*Records from a data source*
▼
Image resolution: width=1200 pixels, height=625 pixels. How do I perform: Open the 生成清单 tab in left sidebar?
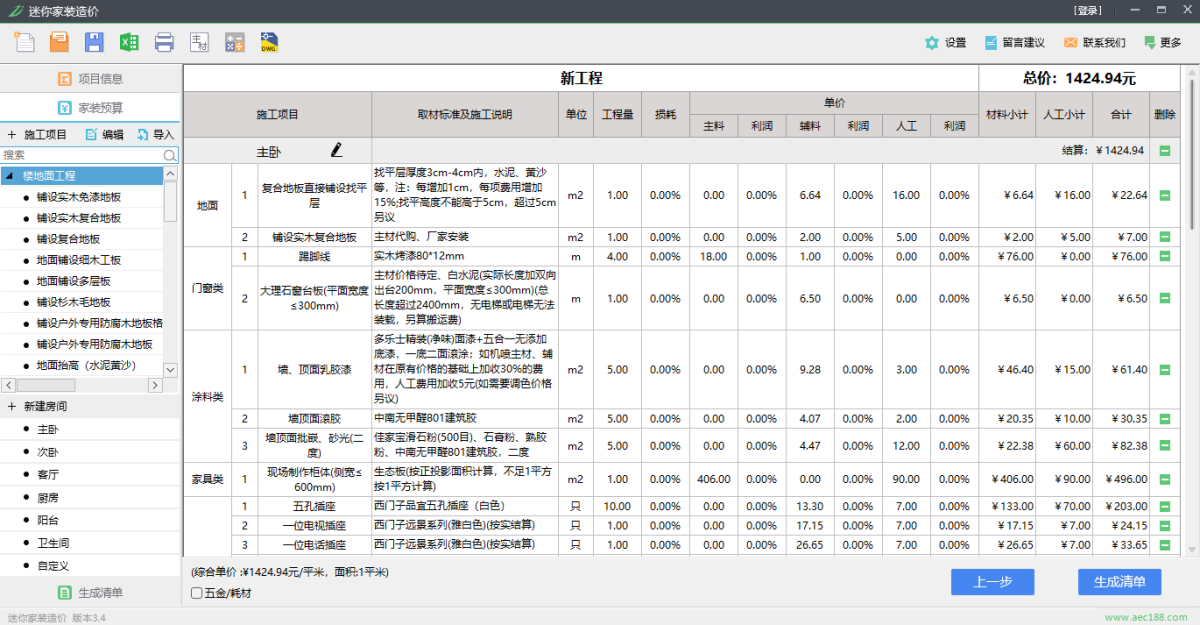[90, 592]
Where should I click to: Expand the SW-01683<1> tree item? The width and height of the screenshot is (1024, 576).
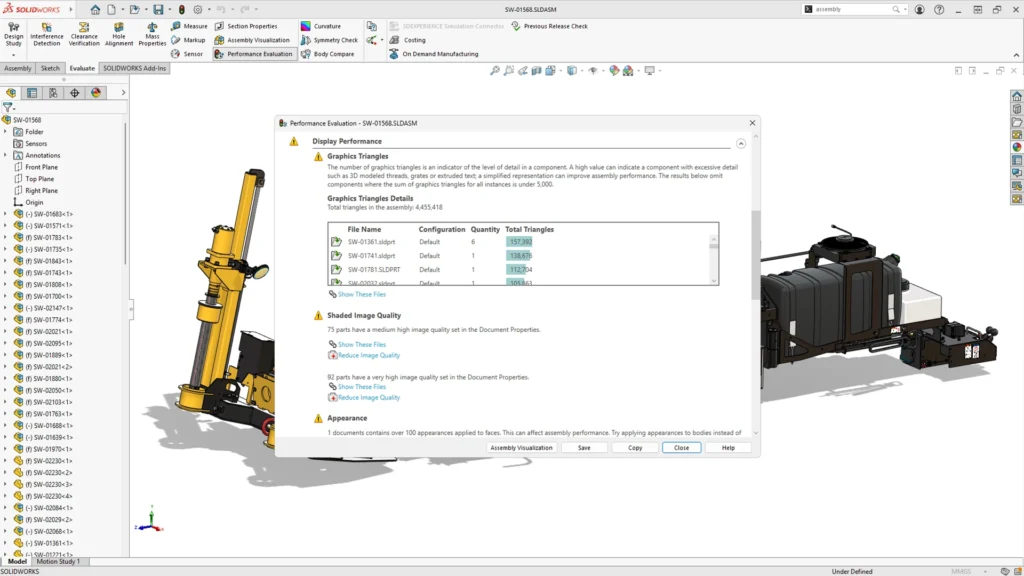[x=5, y=214]
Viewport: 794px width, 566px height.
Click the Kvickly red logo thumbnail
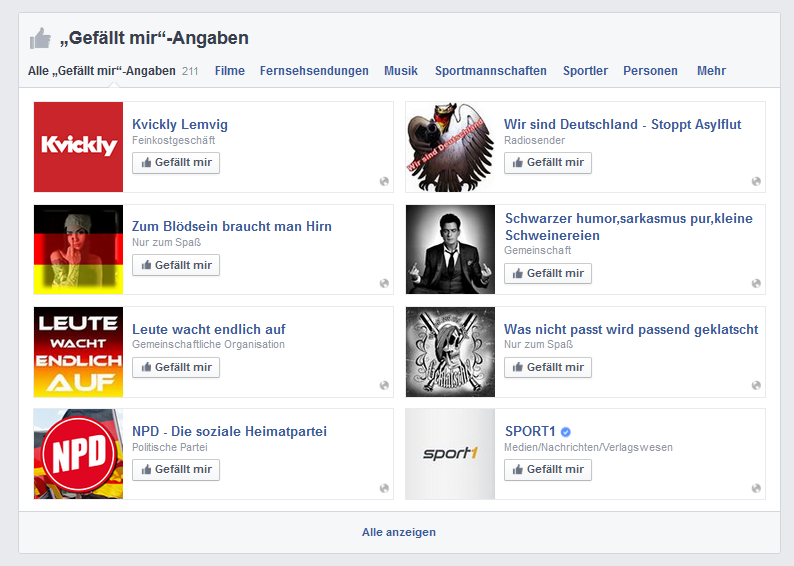pyautogui.click(x=78, y=147)
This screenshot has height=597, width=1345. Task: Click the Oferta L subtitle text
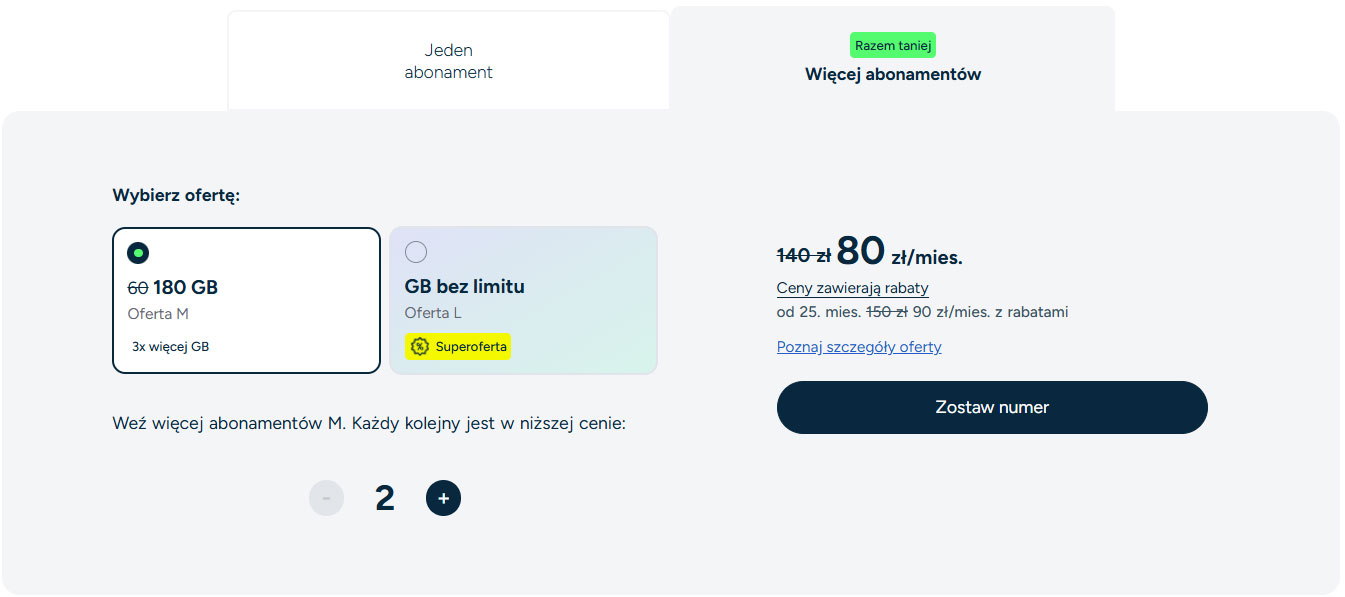pos(433,313)
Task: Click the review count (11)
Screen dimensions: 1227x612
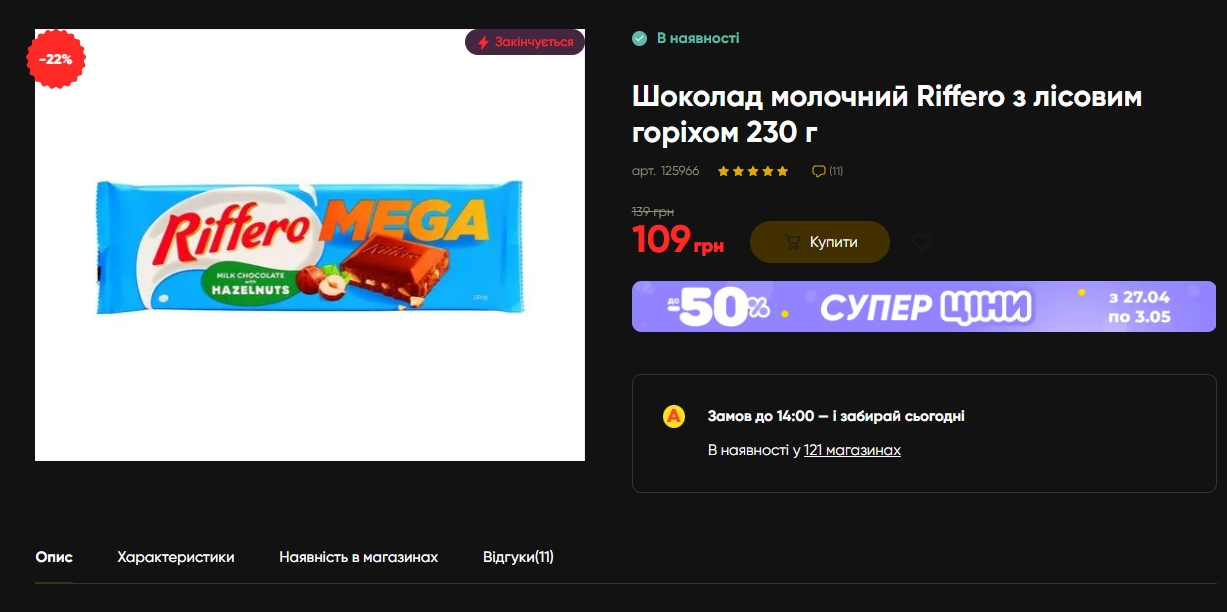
▲
*WHAT IS NEEDED*
The required output is an exact copy of the lines from the one with "Task: Click the review count (11)" through the final line of the data above, with pictures removed.

*COMPLETED EXERCISE*
Task: Click the review count (11)
Screen dimensions: 1227x612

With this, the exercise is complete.